Interim step: I synthesize input and identify themes. I do significant pre-work to prepare for the next conversation, in which we’ll start to discuss how the company’s solutions address the customer’s obstacles in a differentiated way. Pre-work includes:

  • I review each offering in the portfolio the company is positioning and concisely summarize the value it delivers.
  • I make a preliminary determination of how the portfolio’s solutions align to the obstacles.
  • I list all the portfolio offerings in a table and place that table beneath each initiative we’re working through. I put an X next to each offering that I believe aligns to a given initiative. This is a simplified example of the table I use:
Sample table for capturing portfolio value propositions

I sum up what I believe we do for the customer based on my analysis. In the main table of the template (the white table above Step 1 in this article), I plug the summary into the “Our Differentiation” cell for each initiative.

Step 4

For each initiative, I ask the interview team how the portfolio we’re marketing will uniquely help the customer overcome the obstacle. I have them review and validate my summary of what we do. We revise my summary as needed. Then I ask them to take this a step further by saying what we do to enable the customer to achieve the desired outcome that no alternative solution can do. Ultimately we will use these differentiation points in a positioning exercise that I’ll discuss in a future article.

Interim step: I synthesize input and identify themes.

Helping Teams Message Value

Sometimes an interview team has trouble distinguishing between the capabilities of a portfolio offering (features), what the capabilities do for the customer (benefits), and what the capabilities ultimately mean to the customer as a business outcome.

I’ll provide an oversimplified example: If we are marketing network optimization services, a portfolio manager might say that automated data collection, analysis, and correlation or expert engineering is a statement of value, because that is a fancy feature that the portfolio manager prizes. In truth, this is a capability that the offering performs. The benefit (I’m simplifying here) is that it improves reliability. Ultimately what it means to the customer — what makes the customer smile — is that the infrastructure is finely tuned and can handle new technologies and applications.
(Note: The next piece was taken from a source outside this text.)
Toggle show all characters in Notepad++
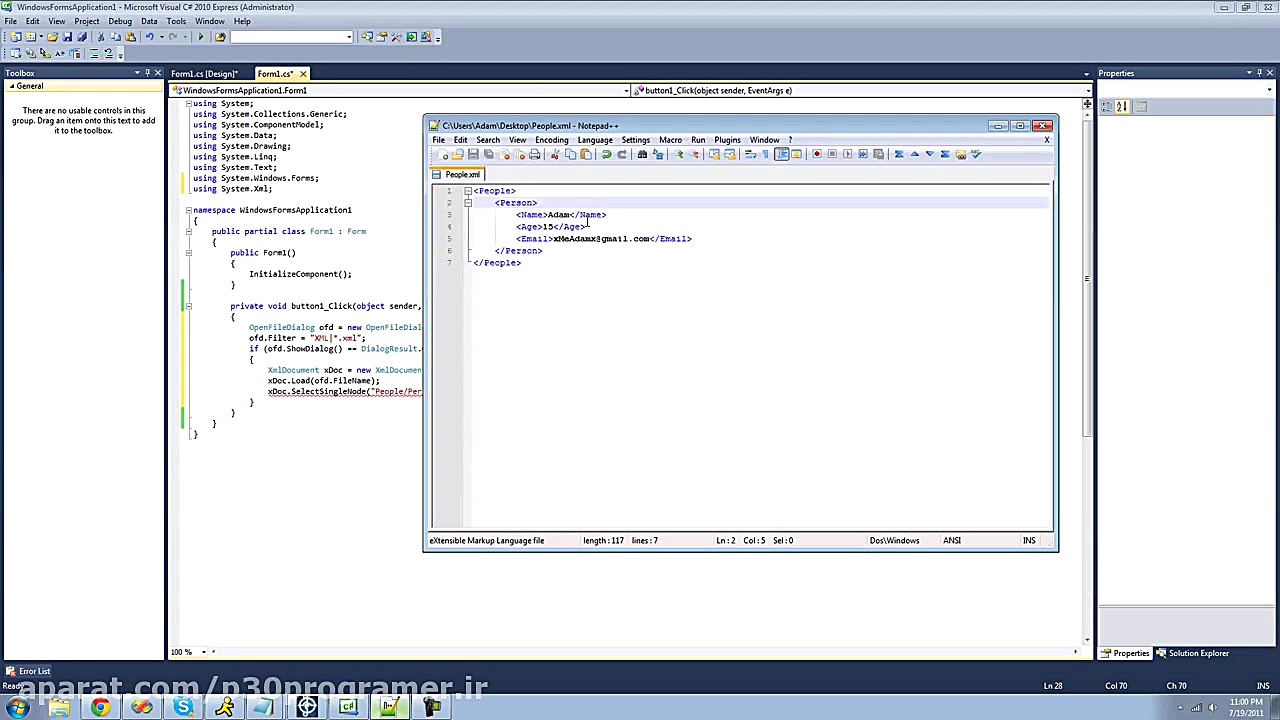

I created a simple table for sorting capabilities, value statements, and outcomes; I use this to help teams who are having trouble distinguishing the nuances between capabilities and why customers care:

Framework for sorting capabilities, value statements, and outcomes

Nearly every subject matter expert I’ve worked with knows the answers to the questions about the buyer that need to be answered. The art is to get the information we need quickly, accurately, and completely.

I’ll address more about the Audience Knowledge pillar in future articles.